═════ Text section ═════

[Openmcl-devel] process-run-function and mach ports usage

Daniel Weinreb dlw at itasoftware.com
Thu Feb 24 07:36:56 PST 2011


I have a friend trying to sell software that uses static
analysis to detect bugs. It's for Ada, which is often
used for mission-critical software, and for Java.
(It's called SofCheck, by Tucker Taft, one of the world's
experts in highly-optimizing compilers.)

His main problem selling it is that potential
customers simply don't care about bugs!  They say
"Oh, if there's a bug that matters, then some
user will report it and we'll fix it."  I was
amazed by this; if his tool worked for Common Lisp
I would love it and I think my team would happily
embrace it.

The weak part of all such tools is that there
are always false positives and false negatives.
You can read about the "findbugs" tool and
how they have dealt with this.  SofCheck is
a far more powerful tool than findbugs but
in the same genre.

Some of his competitors sell similar technology,
billing it as a security product rather than
a bug product.  My friend has ethical qualms
about this; he's not so sure that it's fair to
describe the software that way, as compared
to software that has been explicitly designed
to find the usual sources of security holes
such as buffer overflows and SQL injection
and so on.

-- Dan

Robert P. Goldman wrote:
> Not only that, but if you are slow to market, your company dies.
>
> I was peripherally involved with some people trying to do high reliability os development for avionics, and as far as I can tell no one wants to pay what this kind of software engineering really costs. Not even in industries that are safety critical.
>
> On Feb 23, 2011, at 23:56, Ron Garret <ron at flownet.com> wrote:
>
>   
>> The problem is that the market for operating systems is very different than the market for bridges.  Notwithstanding the odd comp.risks horror story, in general when an OS leaks resources people may be inconvenienced, but they don't die.

═════ Data provided ═════

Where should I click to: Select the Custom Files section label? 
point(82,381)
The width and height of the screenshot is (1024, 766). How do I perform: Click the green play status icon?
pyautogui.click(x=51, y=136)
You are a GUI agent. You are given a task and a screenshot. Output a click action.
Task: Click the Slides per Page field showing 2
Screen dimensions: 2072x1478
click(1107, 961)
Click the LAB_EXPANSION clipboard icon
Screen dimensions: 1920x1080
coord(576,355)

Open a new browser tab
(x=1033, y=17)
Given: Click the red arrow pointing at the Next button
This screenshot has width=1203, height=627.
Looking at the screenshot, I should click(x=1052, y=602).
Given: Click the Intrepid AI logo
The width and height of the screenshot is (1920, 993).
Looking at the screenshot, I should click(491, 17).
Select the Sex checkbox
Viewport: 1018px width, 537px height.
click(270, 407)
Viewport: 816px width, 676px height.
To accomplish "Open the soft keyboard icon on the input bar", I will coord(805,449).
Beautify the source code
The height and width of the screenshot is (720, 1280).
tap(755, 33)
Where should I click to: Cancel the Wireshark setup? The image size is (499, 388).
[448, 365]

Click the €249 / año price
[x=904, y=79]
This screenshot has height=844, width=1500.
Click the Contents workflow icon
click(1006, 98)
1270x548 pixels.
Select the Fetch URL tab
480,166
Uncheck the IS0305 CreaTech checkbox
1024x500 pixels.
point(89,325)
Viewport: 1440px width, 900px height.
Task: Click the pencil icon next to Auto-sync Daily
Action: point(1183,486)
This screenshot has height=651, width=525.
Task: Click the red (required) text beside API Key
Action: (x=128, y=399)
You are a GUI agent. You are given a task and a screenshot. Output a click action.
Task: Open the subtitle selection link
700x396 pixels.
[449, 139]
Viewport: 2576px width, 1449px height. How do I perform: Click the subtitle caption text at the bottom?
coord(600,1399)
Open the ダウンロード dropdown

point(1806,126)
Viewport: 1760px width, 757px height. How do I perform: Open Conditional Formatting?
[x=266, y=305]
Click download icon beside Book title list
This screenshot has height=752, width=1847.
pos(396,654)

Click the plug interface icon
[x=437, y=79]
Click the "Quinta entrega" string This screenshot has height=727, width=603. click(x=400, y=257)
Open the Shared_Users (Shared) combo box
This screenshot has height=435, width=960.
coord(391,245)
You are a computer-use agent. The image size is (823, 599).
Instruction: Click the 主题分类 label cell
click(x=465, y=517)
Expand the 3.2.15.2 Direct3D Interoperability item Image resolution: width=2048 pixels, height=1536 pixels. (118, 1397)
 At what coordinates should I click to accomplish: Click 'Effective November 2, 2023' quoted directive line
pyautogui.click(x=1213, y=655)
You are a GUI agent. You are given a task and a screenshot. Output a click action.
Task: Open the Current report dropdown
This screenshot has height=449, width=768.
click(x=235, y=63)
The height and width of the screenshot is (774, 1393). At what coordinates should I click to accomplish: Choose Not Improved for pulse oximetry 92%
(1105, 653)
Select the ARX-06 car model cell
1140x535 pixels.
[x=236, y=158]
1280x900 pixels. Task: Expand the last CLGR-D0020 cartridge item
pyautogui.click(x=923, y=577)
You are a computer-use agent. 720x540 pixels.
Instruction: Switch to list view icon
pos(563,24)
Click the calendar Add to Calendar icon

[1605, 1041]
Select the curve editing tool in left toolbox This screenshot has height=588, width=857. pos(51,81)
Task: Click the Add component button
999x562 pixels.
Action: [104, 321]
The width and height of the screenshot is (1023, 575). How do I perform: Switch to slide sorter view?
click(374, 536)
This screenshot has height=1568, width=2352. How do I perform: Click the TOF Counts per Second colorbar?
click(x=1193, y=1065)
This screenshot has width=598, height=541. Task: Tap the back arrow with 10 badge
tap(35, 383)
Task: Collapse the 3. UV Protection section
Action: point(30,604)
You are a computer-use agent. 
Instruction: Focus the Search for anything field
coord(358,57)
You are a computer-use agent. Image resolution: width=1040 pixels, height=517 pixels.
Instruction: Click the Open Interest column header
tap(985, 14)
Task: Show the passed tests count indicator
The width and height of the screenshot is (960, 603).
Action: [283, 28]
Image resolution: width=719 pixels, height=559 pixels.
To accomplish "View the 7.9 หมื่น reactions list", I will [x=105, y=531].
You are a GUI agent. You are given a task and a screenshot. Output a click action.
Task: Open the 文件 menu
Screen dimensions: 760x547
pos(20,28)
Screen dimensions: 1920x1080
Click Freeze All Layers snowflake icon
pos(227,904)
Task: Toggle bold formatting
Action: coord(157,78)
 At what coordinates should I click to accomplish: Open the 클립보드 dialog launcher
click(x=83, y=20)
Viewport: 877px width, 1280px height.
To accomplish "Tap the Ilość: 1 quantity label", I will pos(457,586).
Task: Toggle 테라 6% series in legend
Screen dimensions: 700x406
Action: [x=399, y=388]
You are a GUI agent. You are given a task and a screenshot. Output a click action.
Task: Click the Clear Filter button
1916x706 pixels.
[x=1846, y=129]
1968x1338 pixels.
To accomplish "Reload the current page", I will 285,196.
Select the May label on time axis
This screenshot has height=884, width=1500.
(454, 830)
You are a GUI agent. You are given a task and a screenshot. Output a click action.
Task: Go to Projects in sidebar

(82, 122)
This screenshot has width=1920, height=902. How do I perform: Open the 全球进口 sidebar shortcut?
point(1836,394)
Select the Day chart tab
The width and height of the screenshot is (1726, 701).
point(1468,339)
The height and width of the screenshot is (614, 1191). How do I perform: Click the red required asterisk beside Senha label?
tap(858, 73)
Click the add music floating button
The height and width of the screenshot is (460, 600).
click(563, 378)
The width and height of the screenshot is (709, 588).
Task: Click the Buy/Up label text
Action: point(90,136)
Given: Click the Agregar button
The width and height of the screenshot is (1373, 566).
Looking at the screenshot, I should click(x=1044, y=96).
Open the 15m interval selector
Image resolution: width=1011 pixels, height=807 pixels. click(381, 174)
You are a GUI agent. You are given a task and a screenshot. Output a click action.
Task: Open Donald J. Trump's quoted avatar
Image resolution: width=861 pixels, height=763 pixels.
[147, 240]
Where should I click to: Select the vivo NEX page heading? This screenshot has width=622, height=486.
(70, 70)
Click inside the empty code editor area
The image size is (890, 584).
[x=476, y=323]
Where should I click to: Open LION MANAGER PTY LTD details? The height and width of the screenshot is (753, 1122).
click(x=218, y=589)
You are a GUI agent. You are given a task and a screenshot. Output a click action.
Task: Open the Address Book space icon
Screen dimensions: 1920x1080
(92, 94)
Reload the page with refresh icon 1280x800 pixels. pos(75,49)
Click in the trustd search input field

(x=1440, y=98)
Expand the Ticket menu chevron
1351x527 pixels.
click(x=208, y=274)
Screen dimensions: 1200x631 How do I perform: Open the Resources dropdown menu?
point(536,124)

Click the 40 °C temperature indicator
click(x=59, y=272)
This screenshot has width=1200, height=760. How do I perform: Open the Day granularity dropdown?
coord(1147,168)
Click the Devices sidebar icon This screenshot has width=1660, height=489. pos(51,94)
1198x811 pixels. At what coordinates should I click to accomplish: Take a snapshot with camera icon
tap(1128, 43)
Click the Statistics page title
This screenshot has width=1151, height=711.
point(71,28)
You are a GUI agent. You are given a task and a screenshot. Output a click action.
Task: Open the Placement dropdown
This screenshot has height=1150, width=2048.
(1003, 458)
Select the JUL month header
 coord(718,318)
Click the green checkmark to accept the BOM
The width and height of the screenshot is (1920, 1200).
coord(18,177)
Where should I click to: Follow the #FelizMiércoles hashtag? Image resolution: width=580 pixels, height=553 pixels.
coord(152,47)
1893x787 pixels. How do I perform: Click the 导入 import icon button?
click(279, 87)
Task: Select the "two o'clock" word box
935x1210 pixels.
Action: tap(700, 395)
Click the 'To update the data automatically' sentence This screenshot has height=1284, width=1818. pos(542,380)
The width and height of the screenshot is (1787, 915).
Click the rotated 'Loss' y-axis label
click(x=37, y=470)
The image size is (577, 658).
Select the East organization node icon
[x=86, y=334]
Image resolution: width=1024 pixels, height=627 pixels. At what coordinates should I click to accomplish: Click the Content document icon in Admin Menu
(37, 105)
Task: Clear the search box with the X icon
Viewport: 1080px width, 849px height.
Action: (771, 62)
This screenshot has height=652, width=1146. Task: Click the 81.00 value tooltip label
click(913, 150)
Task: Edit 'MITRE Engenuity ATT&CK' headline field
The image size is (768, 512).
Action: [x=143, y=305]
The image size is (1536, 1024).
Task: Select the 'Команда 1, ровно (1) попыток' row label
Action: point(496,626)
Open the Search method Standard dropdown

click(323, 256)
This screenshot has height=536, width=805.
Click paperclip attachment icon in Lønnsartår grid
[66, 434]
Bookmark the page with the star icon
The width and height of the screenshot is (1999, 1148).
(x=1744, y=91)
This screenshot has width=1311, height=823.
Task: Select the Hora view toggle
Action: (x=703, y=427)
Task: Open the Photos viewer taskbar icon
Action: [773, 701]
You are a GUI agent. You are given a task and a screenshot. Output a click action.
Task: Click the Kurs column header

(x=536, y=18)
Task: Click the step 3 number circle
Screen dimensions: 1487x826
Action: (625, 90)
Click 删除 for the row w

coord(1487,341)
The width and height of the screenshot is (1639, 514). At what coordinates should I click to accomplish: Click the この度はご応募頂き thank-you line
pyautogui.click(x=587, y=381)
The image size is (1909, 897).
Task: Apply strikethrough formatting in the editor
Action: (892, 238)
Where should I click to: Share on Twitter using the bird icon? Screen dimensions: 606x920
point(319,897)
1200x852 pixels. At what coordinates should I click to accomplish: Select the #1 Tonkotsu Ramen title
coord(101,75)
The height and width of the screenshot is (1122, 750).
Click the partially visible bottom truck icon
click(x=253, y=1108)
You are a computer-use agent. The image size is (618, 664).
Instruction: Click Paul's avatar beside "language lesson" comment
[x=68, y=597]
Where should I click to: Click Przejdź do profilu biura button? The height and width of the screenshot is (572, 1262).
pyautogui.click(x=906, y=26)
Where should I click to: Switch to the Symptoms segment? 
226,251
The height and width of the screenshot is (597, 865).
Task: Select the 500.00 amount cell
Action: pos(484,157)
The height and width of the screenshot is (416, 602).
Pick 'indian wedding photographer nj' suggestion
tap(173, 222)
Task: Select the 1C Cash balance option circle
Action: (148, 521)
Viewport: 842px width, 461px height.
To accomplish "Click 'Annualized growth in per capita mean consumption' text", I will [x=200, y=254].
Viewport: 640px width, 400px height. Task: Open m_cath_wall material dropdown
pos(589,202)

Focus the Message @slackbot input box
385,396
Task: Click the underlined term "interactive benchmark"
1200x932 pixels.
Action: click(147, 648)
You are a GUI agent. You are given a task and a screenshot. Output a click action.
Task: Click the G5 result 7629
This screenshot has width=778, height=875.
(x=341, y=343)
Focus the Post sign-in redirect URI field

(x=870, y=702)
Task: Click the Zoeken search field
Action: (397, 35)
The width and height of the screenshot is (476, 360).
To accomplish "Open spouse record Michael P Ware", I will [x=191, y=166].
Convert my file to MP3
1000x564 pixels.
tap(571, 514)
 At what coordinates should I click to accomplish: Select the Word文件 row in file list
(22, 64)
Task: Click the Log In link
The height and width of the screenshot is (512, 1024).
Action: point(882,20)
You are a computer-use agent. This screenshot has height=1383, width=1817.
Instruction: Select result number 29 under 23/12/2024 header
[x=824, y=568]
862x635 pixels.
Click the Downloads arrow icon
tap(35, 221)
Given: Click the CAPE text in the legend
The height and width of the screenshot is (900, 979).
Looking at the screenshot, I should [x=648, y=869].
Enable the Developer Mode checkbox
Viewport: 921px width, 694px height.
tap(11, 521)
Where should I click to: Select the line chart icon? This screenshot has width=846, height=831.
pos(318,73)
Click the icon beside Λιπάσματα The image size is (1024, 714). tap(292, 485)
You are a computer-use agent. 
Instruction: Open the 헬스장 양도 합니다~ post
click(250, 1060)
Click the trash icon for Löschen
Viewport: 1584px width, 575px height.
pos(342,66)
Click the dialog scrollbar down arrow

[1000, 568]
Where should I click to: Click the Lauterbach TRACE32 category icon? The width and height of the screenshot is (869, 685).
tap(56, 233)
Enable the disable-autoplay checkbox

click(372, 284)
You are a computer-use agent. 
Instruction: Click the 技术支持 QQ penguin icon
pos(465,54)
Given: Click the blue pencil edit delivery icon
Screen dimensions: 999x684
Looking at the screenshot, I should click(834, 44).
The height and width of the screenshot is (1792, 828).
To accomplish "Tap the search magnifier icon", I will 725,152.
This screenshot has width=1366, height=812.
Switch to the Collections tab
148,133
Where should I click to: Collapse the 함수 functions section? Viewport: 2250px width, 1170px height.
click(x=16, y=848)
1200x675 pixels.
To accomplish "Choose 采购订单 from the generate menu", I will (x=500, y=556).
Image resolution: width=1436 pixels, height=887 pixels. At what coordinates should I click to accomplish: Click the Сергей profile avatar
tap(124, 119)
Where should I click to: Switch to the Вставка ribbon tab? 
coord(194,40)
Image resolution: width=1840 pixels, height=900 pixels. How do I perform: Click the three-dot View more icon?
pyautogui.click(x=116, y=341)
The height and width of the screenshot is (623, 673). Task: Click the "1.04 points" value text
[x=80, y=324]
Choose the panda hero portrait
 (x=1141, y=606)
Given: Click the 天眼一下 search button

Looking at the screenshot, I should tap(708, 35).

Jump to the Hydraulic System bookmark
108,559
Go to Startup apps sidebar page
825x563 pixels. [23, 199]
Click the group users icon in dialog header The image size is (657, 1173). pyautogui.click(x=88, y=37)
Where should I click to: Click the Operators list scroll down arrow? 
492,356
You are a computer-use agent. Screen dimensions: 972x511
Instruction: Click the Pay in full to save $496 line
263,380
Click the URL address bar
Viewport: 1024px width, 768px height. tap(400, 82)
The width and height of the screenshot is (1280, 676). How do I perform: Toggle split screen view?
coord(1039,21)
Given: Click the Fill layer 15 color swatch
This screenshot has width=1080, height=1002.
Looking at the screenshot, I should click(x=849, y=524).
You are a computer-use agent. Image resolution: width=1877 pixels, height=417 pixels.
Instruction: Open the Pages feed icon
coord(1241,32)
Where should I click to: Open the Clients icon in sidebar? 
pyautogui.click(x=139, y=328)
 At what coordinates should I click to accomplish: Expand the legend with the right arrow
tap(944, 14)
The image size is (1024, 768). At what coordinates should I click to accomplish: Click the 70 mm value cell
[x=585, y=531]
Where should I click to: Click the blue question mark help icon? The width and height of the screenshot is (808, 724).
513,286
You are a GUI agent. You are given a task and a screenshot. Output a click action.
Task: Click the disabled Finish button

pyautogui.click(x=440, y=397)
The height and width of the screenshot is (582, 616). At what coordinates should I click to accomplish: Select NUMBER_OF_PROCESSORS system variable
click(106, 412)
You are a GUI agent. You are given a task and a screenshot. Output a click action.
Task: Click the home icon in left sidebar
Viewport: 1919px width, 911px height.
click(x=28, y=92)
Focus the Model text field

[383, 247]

═════

Actions to take:
[1] According to the post, which languages is SofCheck for?
[2] Please rewrite the post from "(It's called SofCheck, by" to "and false negatives.", renaming "Common Lisp" as "Clojure".

Correct answers:
[1] Ada and Java.

[2]
(It's called SofCheck, by Tucker Taft, one of the world's
experts in highly-optimizing compilers.)

His main problem selling it is that potential
customers simply don't care about bugs!  They say
"Oh, if there's a bug that matters, then some
user will report it and we'll fix it."  I was
amazed by this; if his tool worked for Clojure
I would love it and I think my team would happily
embrace it.

The weak part of all such tools is that there
are always false positives and false negatives.